My last post is now on The Innovative Educator. Lisa Nielsen is becoming one of my favorite people in the world. And I’m meeting her in person tomorrow. Which is decidedly social.
I said in the last post that I feel like a social failure sometimes, because I am bored by groups of people, and I am content to be alone.
A reader (TheBanjer, from Romania) commented: Yeah, I guess that’s the main difference between homeschoolers and.. um, non-homeschoolers. For us, former high school kids, being alone feels a bit wrong sometimes, like we’ve failed or something, even if we know – rationally – that it is, in fact, not a big deal..
And in response, I want to add that I also feel like I’ve failed when I’m alone. But I feel like I’ve failed not because I’m alone, but because I want to be alone. As though my brain is wired incorrectly.
Everyone in the world has one question for homeschoolers. And that question is, “What about socialization?”
As a homeschooler, I had one main answer. Which was, “Hell yes! I do it ALL the time!”
My mom wanted me to do it all the time. She suggested that I invite friends over. She brought me to groups and signed me up for groups and made me go back to groups. She even formed groups for me to participate in. My mom is a very social person. She loves hanging out with other people. She has been leading groups for most of her life, and throwing parties, and inviting people over for dinner.
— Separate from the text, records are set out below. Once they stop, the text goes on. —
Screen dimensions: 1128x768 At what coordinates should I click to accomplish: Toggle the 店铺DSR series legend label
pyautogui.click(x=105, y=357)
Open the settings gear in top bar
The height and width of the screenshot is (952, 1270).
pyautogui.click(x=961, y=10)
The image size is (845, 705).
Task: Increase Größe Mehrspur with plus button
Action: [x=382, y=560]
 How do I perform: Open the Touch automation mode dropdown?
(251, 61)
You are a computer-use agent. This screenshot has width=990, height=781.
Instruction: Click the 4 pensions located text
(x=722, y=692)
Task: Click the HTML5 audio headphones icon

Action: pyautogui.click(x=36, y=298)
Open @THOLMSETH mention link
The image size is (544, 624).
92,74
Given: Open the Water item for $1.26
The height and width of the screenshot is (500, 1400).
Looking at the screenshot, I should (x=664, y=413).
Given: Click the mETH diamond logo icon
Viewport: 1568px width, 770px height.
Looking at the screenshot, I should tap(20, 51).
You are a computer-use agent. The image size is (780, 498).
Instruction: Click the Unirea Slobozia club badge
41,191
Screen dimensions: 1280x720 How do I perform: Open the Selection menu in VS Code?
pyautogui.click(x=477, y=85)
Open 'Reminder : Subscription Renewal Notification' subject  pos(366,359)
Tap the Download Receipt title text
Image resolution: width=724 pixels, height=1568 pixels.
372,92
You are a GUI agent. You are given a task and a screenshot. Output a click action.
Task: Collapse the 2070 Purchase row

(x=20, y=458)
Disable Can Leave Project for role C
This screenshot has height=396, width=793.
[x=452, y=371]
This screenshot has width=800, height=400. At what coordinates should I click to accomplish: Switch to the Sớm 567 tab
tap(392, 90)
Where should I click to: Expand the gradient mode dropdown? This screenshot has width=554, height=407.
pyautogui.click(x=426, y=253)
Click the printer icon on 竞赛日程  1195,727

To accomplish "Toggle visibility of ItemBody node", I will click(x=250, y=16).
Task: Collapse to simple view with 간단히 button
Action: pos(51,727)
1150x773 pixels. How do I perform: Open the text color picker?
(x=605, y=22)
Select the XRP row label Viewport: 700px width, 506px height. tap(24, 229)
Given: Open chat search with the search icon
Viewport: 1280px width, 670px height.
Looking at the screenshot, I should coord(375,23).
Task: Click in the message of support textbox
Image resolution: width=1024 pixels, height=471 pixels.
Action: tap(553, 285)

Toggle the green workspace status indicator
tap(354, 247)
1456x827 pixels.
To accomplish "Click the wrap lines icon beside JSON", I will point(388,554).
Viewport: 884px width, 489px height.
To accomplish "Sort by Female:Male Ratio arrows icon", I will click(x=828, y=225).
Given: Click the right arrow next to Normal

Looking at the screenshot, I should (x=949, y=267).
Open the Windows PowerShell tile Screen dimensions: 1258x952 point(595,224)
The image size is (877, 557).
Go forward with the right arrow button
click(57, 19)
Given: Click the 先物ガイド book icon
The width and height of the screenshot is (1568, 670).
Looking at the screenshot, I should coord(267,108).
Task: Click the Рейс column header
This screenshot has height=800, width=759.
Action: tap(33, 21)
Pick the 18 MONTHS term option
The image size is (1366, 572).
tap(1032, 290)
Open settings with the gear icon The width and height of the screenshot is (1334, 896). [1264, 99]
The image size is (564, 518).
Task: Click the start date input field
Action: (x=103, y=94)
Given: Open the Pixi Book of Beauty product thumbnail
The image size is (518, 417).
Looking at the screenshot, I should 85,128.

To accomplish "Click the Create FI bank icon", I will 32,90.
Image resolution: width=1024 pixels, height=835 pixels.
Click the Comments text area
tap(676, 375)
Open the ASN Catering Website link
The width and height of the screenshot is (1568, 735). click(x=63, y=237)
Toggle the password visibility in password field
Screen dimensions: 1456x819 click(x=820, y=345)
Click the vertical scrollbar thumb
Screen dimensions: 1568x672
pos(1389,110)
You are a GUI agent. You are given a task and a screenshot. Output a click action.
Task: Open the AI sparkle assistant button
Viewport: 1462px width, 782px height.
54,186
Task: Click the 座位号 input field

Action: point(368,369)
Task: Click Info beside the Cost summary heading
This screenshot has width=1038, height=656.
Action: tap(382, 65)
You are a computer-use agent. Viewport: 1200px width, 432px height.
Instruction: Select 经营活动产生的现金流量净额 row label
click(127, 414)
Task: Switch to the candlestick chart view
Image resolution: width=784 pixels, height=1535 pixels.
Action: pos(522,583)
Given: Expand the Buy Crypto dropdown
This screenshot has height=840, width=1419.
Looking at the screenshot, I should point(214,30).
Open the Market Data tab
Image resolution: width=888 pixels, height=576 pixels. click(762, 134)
She is a great coordinator of people.
I am not. I’m more like my dad in that way.
But because I was homeschooled, it wasn’t enough for be to be more like my dad. It was important that I prove that I wasn’t a failure. That I was normal. That homeschooling had given me all the right opportunities.
When I went to college, I felt like I had to report back with a bunch of friends right away. I didn’t want to be friends with any of the girls who lived on my freshman floor. When they hung out in my room, I secretly hoped they’d leave. I felt no remorse about not getting along with them. But I wished that I could take five of them home with me, to prove to my mom in one giggling, girly fell swoop that I was a social success, and then go back and dump them at a frat house while I went off to read by myself.
It isn’t that I don’t ever like to be around other people. I’ve always had a boyfriend (which is another issue entirely), a handful of close friends, and a larger, vaguer circle of people who seem undeterred by my rejections and text me anyway to see if I want to hang out.
But for most of my life, I haven’t felt like trying very hard to make sure I have the proper number of friends. And I understand that it’s the missing desire that makes me odd.
I still feel that urge to prove to the schooled world that homeschoolers are just like everyone else. We have all the same dreams and goals and successes. We can do everything you can. We want to do all the same things that you want to do.
Except that I don’t. So I feel guilty, and I get a little more social with time. Sometimes I catch myself thinking, “I really want to hang out with some people tonight.” Which makes me wonder what I’ve become. I’m twenty-four. I’ve been to college and grad school and I live in Manhattan now. I’m influenced by my environment. My homeschooled self adapts, and sometimes gives way. Who knows. Maybe one day I’ll throw a party.
Ugh. Maybe not.
(who could resist? source)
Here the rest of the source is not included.